Understanding the StegoAd Threat
The StegoAd operation involved extensions that appeared innocuous, such as ad blockers and VPNs, which users typically download without much scrutiny. These extensions operated normally and collected positive reviews, while malicious code remained dormant until it bypassed security checks. This allowed the extensions to evade detection for years, staying active in the store.
Microsoft noted that although the extensions had a combined install base of up to 2.6 million, this number represents potential exposure rather than confirmed victim count. The payload activation was delayed for several days post-installation and included server-side validation, limiting the actual number of compromised users.
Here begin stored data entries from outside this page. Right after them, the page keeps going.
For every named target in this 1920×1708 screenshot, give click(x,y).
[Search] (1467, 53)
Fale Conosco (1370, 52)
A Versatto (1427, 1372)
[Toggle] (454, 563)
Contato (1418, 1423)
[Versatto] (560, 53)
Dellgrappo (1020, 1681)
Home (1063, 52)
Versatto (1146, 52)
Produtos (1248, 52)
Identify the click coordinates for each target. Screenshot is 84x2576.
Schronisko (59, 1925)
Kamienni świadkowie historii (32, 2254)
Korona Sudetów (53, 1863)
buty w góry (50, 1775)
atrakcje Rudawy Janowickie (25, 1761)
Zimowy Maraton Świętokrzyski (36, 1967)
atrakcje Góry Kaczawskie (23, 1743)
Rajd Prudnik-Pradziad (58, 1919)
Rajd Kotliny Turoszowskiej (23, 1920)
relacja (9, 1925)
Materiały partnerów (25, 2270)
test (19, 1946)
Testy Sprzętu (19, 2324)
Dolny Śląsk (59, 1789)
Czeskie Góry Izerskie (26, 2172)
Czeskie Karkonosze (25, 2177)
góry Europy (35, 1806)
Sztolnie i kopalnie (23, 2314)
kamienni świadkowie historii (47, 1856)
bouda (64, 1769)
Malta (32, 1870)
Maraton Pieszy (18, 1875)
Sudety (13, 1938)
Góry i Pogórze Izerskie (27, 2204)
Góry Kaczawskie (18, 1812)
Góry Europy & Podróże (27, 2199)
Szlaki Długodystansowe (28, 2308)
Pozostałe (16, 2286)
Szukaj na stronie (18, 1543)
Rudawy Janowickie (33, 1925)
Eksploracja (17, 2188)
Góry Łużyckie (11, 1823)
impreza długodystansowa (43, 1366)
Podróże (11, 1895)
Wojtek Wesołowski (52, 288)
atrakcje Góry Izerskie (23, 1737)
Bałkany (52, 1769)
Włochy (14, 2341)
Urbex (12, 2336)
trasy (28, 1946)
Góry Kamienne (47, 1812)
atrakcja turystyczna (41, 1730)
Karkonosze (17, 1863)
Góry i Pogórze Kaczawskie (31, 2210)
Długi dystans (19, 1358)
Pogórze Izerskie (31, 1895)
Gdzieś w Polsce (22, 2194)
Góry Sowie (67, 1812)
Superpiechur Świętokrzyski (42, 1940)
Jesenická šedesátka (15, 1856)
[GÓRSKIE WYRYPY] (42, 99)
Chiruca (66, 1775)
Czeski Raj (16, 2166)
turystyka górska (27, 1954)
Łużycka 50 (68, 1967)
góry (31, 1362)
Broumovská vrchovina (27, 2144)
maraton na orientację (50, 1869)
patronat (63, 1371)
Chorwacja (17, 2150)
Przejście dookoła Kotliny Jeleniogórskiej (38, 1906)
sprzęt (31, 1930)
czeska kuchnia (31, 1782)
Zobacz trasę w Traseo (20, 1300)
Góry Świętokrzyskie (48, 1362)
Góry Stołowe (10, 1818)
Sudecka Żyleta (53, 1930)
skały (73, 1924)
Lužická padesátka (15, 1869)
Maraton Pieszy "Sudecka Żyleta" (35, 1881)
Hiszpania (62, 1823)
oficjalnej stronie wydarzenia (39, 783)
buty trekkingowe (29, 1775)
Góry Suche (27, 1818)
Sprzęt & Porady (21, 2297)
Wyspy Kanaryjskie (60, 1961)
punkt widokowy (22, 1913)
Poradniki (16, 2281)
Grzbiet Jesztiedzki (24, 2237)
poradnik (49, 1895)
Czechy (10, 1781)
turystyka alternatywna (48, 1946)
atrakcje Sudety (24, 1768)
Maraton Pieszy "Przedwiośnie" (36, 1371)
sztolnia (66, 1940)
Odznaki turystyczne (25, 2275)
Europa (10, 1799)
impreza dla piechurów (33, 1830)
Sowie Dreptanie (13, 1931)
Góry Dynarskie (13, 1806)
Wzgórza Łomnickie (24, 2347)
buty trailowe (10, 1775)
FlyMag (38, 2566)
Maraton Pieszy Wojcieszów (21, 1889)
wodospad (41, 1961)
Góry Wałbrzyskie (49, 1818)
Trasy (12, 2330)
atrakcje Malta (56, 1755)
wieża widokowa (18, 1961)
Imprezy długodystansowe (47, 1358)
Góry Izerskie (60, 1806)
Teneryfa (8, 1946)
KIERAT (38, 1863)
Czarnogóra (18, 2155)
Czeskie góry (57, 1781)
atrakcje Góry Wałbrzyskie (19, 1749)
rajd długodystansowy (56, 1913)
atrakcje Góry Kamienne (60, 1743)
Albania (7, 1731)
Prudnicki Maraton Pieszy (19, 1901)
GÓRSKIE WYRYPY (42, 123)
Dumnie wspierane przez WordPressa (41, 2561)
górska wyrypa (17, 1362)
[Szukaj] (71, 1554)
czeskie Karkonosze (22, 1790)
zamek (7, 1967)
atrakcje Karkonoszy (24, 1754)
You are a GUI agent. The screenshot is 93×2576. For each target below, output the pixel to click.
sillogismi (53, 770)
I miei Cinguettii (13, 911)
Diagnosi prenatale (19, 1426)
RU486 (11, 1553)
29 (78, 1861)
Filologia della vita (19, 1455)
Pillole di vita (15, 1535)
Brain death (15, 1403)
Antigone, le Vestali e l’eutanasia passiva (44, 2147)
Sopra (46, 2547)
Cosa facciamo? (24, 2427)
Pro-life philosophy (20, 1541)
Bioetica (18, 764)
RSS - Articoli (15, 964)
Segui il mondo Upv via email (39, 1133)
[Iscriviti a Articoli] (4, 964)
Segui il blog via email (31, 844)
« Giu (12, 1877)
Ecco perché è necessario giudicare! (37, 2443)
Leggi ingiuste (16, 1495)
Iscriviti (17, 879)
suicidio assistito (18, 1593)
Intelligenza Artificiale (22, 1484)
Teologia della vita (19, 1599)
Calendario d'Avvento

The Technique of Steganography in Malware
Steganography, the art of hiding code within benign files, was central to the StegoAd campaign. Initially, malicious JavaScript was appended to PNG files, which static scanners failed to identify. As detection methods improved, the threat actors shifted to using WebP images and WOFF2 font files, embedding code in complex glyph ranges.
Some variants did not even carry the payload directly but retrieved images from command-and-control servers. These images underwent multiple decoding processes and were validated against specific signatures before execution, showcasing a sophisticated approach to evasion.
Consequences and Mitigation Strategies
The visible impact of these extensions was ad fraud, evident through injected ads and hijacked affiliate commissions. However, Microsoft’s analysis revealed deeper threats, including remote code execution, credential theft, and session hijacking. The threat actors also utilized Google Analytics for covert telemetry, highlighting their operational sophistication.
To counter these threats, Microsoft removed all implicated extensions and suspended associated developer accounts. Users are advised to inspect their installed add-ons via edge://extensions and change passwords for sensitive accounts if affected. Enabling strong two-factor authentication is recommended to enhance security.
Microsoft’s findings suggest a connection between StegoAd and known malicious campaigns like ShadyPanda and GhostPoster. Although Microsoft has not identified the threat actor, the overlapping tactics and extension names indicate a complex and ongoing operation.